107585.fb2
– Да, да… О–ох, разорение! О–ох, беда! – с этими восклицаниями Карп выскользнул в коридор.
– Ну вот… – с некоторой усталостью вздохнул Йорг. – Теперь, трусливая душонка, забьётся в какую–нибудь трещину – как таракан, истинно! – и будет там сидеть, дрожать – выждать, когда же мы уплывём… Ладно – перед отплытием «Чёрного Ястреба», у меня ещё много дел, а уж скоро светает…
Йорг уж повернулся, собирался выйти, но вот остановился, положил руку на плечо Ярослава, пророкотал одобрительно:
– А ты показал себя молодцом – заступился за товарища, не испугался боли. Из тебя хороший моряк вышел бы…
– Капитан! – не дослушав его, в сильном волнении воскликнул Ярослав, побледнел, пробормотал. – Вы должны понять – я сейчас так волнуюсь. Сейчас – такой важный момент… А вдруг вы… – он опустил голову, но вот собрался, и уже чётким голосом, глядя прямо в глаза Йорга отчеканил. – Плавать по морю – моя главнейшая, единственная мечта. Ради Моря любимого, оставил я родительский дом… Впрочем – здесь всё лучше изложено…
И Ярослав протянул Йоргу футляр, в котором лежала бумага, прочитанная Дубравом и Вами, ещё в Дубграде. Капитан раскрыл футляр, повертел в руках бумагу, и проговорил в некотором смущении:
– Дело в том что я…
– Давайте я прочитаю. – Дубрав принял из его рук лист и очень выразительным, передающим чувства Ярослава голосом, зачитал те кривые буковки.
– Вот морской дьявол! – воскликнул Йорг, и дружески хлопнул Ярослава по плечу – однако ж не рассчитал сил, и мальчик, не поддержи его Оля, повалился бы на пол. – Дьявол! Дьявол! – восторженно ревел Йорг. – Это ж вылитый я в пятнадцать лет. Беру тебя в команду… И первое твой плавание будет тяжелейшим… – лицо капитана несколько омрачилось. – По видимому, придётся померяться силами со Снежной колдуньей. Ну ничего – ты я, вижу рад?!..

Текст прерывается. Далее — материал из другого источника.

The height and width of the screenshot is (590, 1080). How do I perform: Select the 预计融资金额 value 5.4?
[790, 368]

– Рад?! Рад ли я?! Да я… я весь горю!.. А можно я сейчас пойду с вами?! Разве ж я смогу теперь оставаться на месте?!.. Лететь!.. Эх, почему у меня нет крыльев?!..
Ярослав весь сиял, по щекам катились слёзы счастья, вот он порывисто бросился обнимать Филиппа, а тот отшатнулся, и тихо прошептал:
– А как же я?.. Куда я пойду? Что мне делать? Чем жить?.. Я ведь никого–никого здесь не знаю. Но… я всегда мечтал о море! Ах, как бы я хотел взойти на палубу и стать матросом… – и тут неожиданно он пал на колени, и слёзно взмолился. – Пожалуйста, пожалуйста возьмите меня с собою…

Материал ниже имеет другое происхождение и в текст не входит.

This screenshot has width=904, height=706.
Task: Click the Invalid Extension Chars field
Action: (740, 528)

– Ну вот – час от часу нелегче! – вздохнул Йорг. – …Ты с коленей то подымись – возьму я тебя юнгой, возьму. Будете два друга – так легче освоитесь. Всё – теперь пойду – итак уже непростительно много времени потерял.
Когда тяжёлые шаги Йорга смолкли в отдалении, Ярослав обратился к Филиппу:
– Эх, что же ты! Нет, право – не понимаю, как ты мог столько выдерживать?! Рядом, может в десяти минутах ходьбы – море, которое ты любишь, а ты годами прозябаешь в этой вонючей дыре, терпишь побои этого сумасброда!.. Я бы в первый же день бежал!.. Нет – ты, право, расскажи, как ты вытерпел?..

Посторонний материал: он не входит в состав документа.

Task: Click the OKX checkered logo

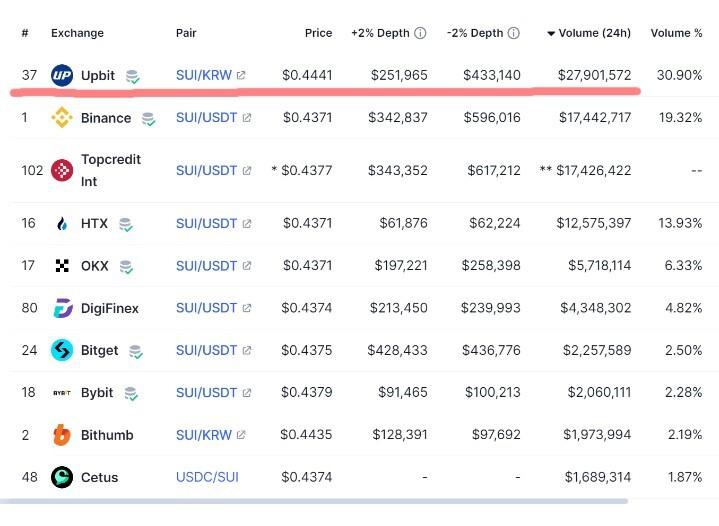Action: click(62, 266)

– Сам не знаю… Он запугивал меня… Говорил, что, если сбегу – меня очень быстро поймают, вернут к нему, и тогда уж он – всю шкуру спустит!..
– Эх ты – поверил ему! – жалостливо воскликнул Ярослав. – Да где ж такие законы, чтобы вольного человека к мучителю возвращать? У нас же нет рабов!
– Откуда ж я знал…
– Да дело даже и не в том, что ты не знал. Пусть бы даже тебе и грозила расправа – неужели она могла тебя по настоящему испугать? Ради нескольких часов Свободы, единения с Морем и жизни не жалко…
Постепенно завязался разговор. Филипп поведал ещё некоторые подробности мрачного своего существования в трактире, Ярослав рассказал о себе, а потом перешли и на историю Алёши и Оли. Филипп проникся этим – ему ведь только пару раз доводилось слышать чудесные истории, а так – всё ругань да ругань. И он принимал всё это, как чудеснейшую сказку, которая здесь, рядом, до которой можно дотронуться. Слушая, Филипп забывал о собственных горестях и обидах, участвовал в каждом из приключений – глаза его мечтательно пылали; временами он даже перебивал Ярослава – заявлял, чтобы он сделал, в том или ином случае…
Вскоре появился Йорг, на этот он был облачен в весьма нарядный, хоть и без излишеств, темно–зеленый костюм, черные кожаные штаны, и черные скрипящие сапоги, за пояс была заткнут длинный изогнутый клинок, убранный в золоченные ножны. Костюм этот, гораздо лучше, нежели вчерашняя мятая и грязная рубашка, подчеркивал богатырские плечи и торс капитана.
Ярослав бросился ему навстречу, восклицал:
– Что – мы идем? Да ведь? Вы ведь говорили, что отплытие сегодня…
Йорг был весел и говорил, обращаясь ко всем:
– А почему, вы думаете, я сегодня такой веселый, такой нарядный? Все потому что сегодня я выхожу в море, засиделся я в этой дыре, – он пнул ногой кабацкую стену так что она задрожала, а с потолка посыпалась грязь.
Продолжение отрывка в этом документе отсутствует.